Colombia no puede ufanarse de poseer un amplio mosaico de grandes presidentes de la República. Tal vez los mejores han sido Rafael Reyes, que lideró la reconstrucción nacional después de la Guerra de los Mil Días (ruinosa y absurda como todas las guerras civiles de este ciclónico Macondo en que nos tocó nacer e intentar ser felices); Enrique Olaya Herrera, que derrotó la hegemonía conservadora en favor de una visión liberal del gobierno; Alfonso López Pumarejo, que acaudilló el reformismo de la ‘Revolución en Marcha’, y Alberto Lleras Camargo, que le dio estatura intelectual y ética a la política y fue esencial para permitir la paz bipartidista del Frente Nacional. Falta quizá, en esta breve lista, Carlos Lleras Restrepo que dotó al Estado de nuevas instituciones necesarias. De resto, hemos tenido presidentes apenas aceptables. Otros intrascendentes. Y otros solo dejaron un deplorable legado de ineptitud.

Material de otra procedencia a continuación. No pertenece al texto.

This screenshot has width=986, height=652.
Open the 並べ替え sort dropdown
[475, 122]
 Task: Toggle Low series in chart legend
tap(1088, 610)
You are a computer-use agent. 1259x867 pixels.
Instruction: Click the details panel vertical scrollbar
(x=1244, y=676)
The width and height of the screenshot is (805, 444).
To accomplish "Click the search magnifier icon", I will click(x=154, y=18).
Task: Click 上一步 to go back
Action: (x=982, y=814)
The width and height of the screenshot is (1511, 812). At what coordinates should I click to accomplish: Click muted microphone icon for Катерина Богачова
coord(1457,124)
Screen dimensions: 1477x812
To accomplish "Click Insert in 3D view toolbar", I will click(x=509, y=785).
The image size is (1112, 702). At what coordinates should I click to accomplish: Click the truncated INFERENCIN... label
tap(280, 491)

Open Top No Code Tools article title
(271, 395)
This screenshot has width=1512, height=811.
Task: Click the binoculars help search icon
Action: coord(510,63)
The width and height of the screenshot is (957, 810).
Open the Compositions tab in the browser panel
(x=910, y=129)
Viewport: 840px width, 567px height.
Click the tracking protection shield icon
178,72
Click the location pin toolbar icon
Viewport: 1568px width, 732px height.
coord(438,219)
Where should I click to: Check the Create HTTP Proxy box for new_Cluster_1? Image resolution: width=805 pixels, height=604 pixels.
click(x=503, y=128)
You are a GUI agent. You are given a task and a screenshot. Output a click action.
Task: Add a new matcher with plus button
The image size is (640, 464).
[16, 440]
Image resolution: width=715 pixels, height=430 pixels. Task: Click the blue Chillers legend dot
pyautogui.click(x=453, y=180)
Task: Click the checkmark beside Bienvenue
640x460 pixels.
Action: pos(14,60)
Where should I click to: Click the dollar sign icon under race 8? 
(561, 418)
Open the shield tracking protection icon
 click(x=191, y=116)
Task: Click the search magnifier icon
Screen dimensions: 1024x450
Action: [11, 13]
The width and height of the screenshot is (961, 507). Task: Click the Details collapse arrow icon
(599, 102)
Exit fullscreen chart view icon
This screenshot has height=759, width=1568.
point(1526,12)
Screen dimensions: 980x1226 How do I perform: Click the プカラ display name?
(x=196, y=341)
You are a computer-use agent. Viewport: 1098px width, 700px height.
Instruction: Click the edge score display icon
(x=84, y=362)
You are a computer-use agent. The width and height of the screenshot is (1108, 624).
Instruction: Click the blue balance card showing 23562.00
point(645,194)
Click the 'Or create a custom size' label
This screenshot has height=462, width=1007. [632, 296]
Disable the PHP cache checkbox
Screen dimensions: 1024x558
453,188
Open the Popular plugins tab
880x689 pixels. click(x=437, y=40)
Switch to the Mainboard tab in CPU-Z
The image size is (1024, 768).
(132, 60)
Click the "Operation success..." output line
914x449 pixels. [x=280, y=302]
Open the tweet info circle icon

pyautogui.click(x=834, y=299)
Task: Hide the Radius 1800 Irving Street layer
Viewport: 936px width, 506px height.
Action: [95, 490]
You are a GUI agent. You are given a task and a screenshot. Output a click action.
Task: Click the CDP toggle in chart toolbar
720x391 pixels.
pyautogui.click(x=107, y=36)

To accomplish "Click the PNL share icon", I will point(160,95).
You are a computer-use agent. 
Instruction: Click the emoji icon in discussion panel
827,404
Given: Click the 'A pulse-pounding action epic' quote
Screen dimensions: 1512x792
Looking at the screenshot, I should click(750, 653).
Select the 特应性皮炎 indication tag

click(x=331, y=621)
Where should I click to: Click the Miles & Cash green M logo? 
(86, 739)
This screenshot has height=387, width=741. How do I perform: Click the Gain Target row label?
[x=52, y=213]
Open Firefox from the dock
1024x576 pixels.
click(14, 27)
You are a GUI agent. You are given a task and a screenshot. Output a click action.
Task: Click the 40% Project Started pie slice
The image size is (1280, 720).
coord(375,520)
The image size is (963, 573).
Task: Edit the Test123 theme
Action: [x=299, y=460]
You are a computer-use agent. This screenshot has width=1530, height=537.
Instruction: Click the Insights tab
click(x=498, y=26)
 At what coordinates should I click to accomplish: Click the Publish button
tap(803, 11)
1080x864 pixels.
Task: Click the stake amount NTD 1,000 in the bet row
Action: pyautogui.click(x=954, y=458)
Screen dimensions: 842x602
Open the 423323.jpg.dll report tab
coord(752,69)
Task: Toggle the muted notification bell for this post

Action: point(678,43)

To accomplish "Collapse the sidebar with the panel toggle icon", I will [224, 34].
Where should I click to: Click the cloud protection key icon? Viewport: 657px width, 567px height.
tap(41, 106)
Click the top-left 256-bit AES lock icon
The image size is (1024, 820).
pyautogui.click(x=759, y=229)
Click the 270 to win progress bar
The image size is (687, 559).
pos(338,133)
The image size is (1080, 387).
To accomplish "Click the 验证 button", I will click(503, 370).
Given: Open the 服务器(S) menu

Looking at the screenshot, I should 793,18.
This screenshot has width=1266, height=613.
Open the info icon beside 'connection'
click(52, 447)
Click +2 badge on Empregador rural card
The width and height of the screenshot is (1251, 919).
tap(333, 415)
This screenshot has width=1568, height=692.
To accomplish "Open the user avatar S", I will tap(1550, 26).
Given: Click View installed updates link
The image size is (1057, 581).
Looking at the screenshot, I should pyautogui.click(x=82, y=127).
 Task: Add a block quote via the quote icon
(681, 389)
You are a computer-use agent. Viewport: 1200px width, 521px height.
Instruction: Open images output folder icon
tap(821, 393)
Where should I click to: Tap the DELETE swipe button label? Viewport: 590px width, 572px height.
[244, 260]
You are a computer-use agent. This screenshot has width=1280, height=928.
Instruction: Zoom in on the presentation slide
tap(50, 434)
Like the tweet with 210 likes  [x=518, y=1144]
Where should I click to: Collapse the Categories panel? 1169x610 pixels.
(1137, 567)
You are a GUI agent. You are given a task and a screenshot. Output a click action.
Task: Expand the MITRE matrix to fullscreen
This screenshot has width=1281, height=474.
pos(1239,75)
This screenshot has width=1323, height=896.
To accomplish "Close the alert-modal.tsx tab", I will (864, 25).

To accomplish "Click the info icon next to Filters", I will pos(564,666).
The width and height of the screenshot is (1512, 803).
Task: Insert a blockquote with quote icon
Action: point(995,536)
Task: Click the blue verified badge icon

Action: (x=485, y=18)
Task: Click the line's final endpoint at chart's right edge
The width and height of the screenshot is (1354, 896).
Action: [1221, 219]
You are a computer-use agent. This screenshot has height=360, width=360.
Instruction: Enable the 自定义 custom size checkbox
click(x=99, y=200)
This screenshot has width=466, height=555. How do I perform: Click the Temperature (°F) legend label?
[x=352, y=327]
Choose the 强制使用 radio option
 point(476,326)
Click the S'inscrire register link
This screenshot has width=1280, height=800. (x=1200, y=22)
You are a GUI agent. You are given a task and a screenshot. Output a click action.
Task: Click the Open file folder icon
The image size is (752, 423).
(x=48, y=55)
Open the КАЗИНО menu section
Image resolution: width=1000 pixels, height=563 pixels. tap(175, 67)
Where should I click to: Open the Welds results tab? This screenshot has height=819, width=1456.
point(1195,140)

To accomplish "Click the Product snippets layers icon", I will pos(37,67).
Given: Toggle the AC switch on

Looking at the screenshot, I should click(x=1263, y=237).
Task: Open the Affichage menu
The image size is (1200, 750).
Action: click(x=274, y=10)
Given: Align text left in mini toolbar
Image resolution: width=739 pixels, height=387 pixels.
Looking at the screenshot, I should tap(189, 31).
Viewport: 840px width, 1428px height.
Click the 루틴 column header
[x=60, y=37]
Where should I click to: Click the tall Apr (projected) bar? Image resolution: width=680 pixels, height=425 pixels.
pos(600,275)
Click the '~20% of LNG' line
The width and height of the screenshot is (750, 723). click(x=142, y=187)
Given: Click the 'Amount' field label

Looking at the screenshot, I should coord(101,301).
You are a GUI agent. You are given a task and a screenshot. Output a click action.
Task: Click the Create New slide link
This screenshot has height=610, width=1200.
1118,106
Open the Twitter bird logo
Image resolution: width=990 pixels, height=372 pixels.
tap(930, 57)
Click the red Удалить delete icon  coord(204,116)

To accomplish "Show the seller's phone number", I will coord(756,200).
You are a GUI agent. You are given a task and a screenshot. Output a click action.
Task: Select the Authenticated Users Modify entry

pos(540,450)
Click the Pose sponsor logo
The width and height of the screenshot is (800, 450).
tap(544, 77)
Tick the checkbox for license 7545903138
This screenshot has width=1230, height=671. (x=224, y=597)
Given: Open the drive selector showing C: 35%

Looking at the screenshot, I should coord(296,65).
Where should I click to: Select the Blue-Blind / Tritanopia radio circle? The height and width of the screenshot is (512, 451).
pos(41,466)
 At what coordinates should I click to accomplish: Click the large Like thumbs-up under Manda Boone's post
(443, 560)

La Presidencia es una institución poderosa en un país que gira en torno a ella. Ocupa siempre un lugar central en el escrutinio de las responsabilidades cuando tratamos de explicarnos la razón perpetua de los conflictos y atrasos colombianos.

En este marco, se inscribe la presidencia de Gustavo Petro. A 18 meses de concluir su mandato, la pregunta es qué pasó con la ruptura ofrecida para cambiar el modelo de gobernar a Colombia. ¿Fue solo tramposa retórica de plaza pública para enamorar a las masas crédulas?

Para su leal feligresía, cuyo peso electoral no desdeño y se verá en 2026, Petro es el presidente más inteligente que ha dado Colombia desde su constitución en república. Pero para un vasto segmento del país nacional, que hoy parece mayoritario si nos atenemos a las encuestas, Petro ha sido un pésimo ensayo. Un error del voto popular.

Desde luego, solo hasta el final será posible un veredicto sobre la administración Petro. A estas alturas, sin embargo, tenemos suficiente información para sostener que el Gobierno ha sido decepcionante en materia de transparencia pues no logró encarnar eso que Gaitán llamó la “restauración moral de la República”. Lo asombroso es el estado de negación de sus bases más radicalizadas. Para estas los escándalos de corrupción de la era Petro son malvados montajes de la oligarquía. Ficción pura de la derecha. Fantasías de los medios de comunicación.

Solo dos caudillos han logrado en Colombia estas adherencias incondicionales en los últimos 22 años: Álvaro Uribe y Petro. Es decir, que sus tropas políticas les reverencien con absoluta devoción. Lo que prueba que la idolatría es un extravío antidemocrático que no tiene ni ideología ni partido. Igual que la corrupción.